The pity is that this violent switch-up also stomps out the residual charm of that cuckoo first hour, which at least stumbles across a couple of good gags. "That was a 400-year-old antique!," gasps a horrified Baggy, after Bhai backs into her at the colony's flea market, causing her to spill the tchotchke she was holding. "Thank God," Bhai drawls. "I thought it was new." (An oldie, but still a goodie.) There's even a joke about that bloody wig: the stars have to disentangle their locks after one mid-film rescue. It's understandable when Bhai submits to a haircut just after the interval: here, the film reassures the star's core fanbase, is the buzzcut action figure you know and revere. But it's also illustrative of how arbitrary the storytelling feels (determined, as it almost certainly has been, by the whims of a pumped prime mover). At every turn, we get glimpses of the more interesting directions the film might have gone in, before it reverts to its default mode of aggressively genial mediocrity. What if cutting off his hair had made Bhai more vulnerable, and not invulnerable? What if he'd set his cap at the original, age-appropriate Baggy - the actress Bhagyashree, Khan's co-star in 1989's Maine Pyar Kiya - with whom Bhai is briefly reunited in the first half? (We even get a clip of the earlier film, and a glimpse of the sweetheart Khan was once considered.)

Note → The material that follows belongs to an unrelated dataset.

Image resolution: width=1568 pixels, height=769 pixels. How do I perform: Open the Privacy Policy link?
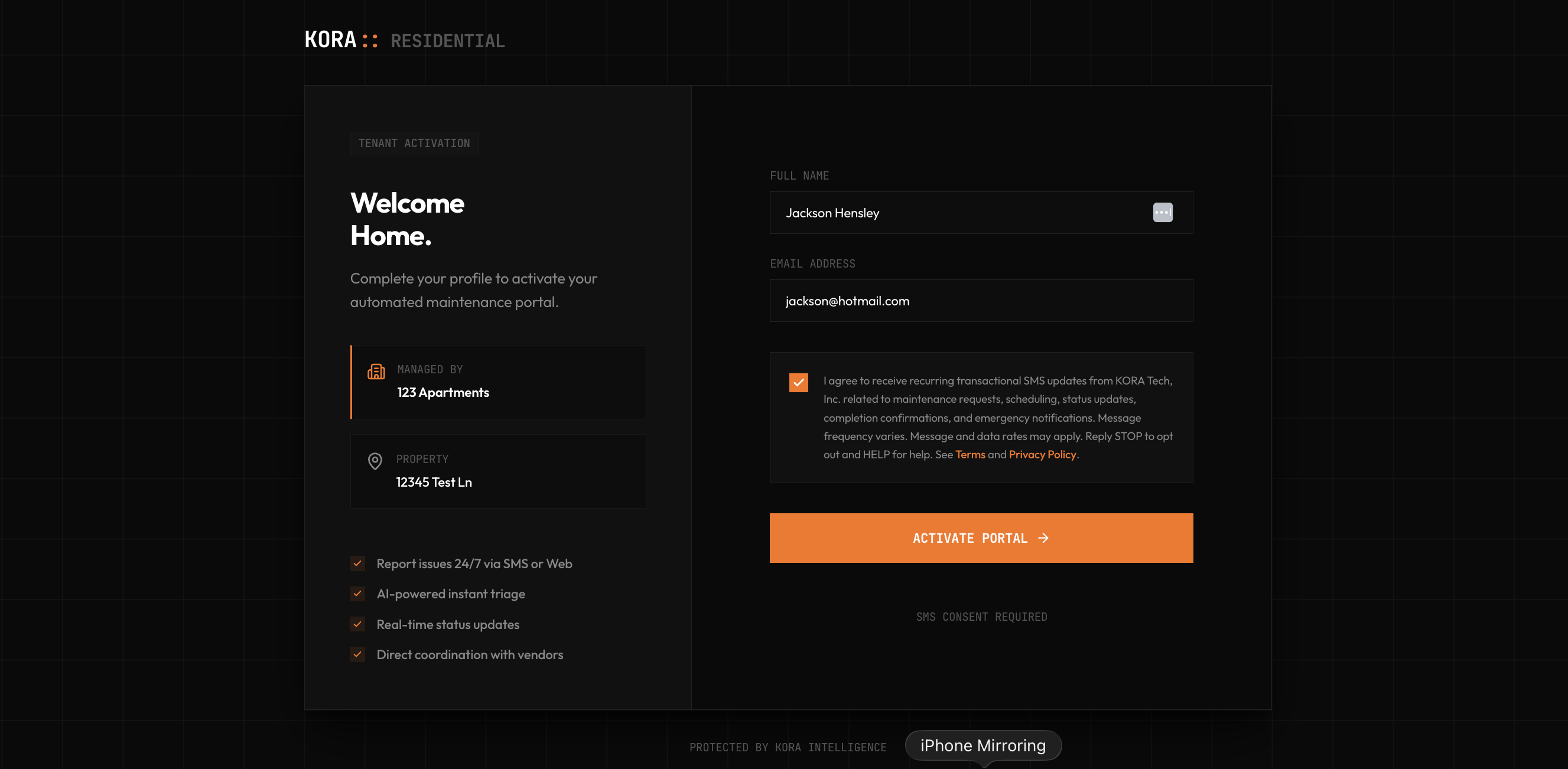click(x=1042, y=454)
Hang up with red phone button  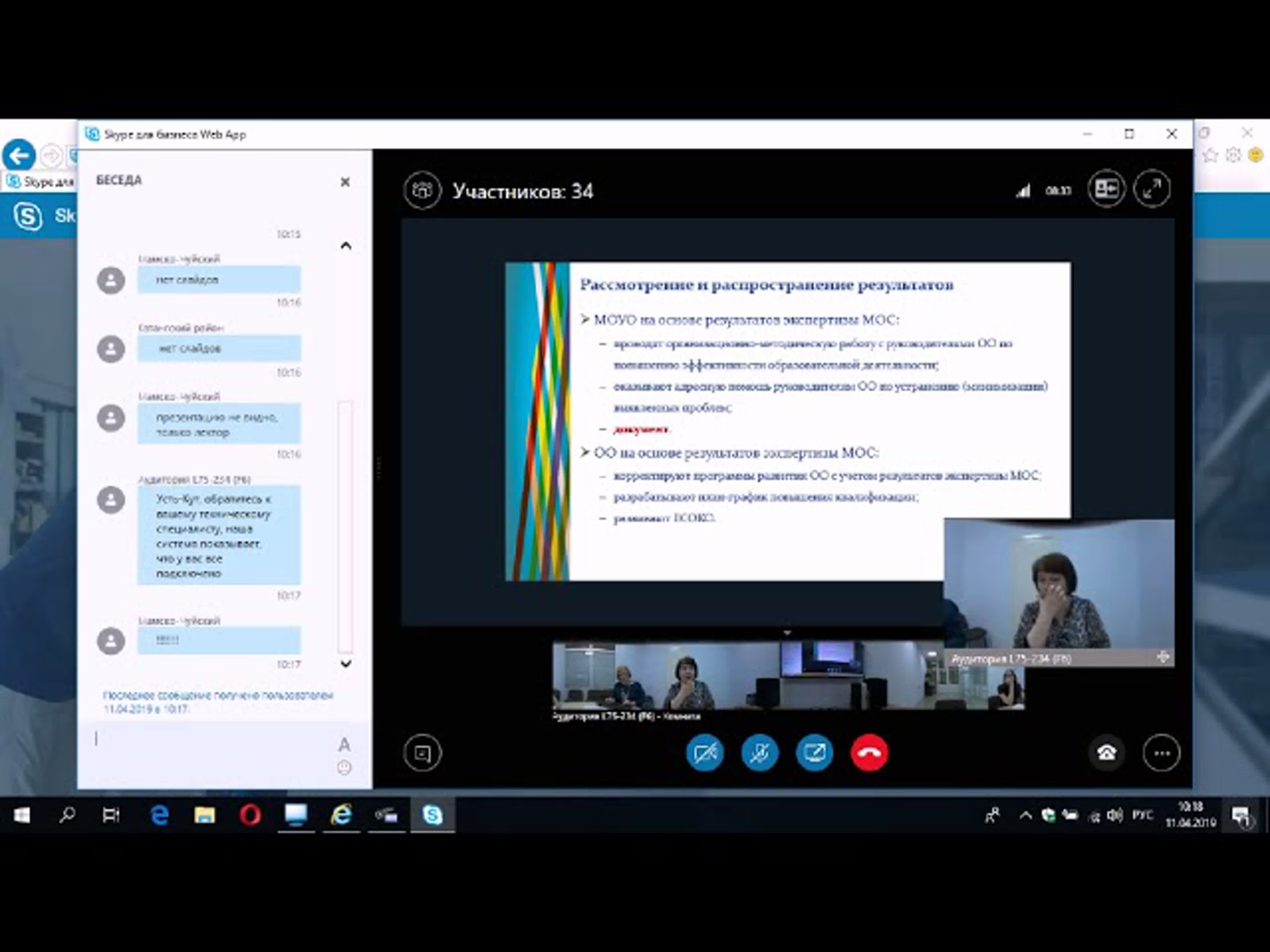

To pull focus in a way a film as ego-driven as this wouldn't abide: Hegde, for what it's worth, isn't at all bad here. She can't make sense of a character who claims to come from "a very simple family" mere minutes after an extended tracking shot has determined the family home is prefixed by the world's longest courtyard. (It'd take you a week just to put the bins out.) Yet that's a fault of screenwriting and production design, and it does look as though an entire generation of Bollywood actresses has been schooled in the art of playing pliable plot points, deployed to pep up an aging action hero's flagging virility. There are plusses to this: you get top-dollar wardrobe and styling, because Bhai wants his girls to look nice. The downside is that you effectively have to enter into arranged marriage with a figure who, however much his own movies keep banging on about him, may not be the catch he seemed once upon a time. Given that Kisi Ka Bhai Kisi Ki Jaan ends with concussing POV headbutts, and our hero singing and dancing to a rap version of the Humpty Dumpty nursery rhyme, I'm not even sure Salman Khan is as sane as he once seemed. Many colleagues apparently left the film disappointed or angry; I came away both drained and mildly concerned. Working title for next Salman Khan project: R U OK Bhai hun?

Kisi Ka Bhai Kisi Ki Jaan is now playing in cinemas nationwide.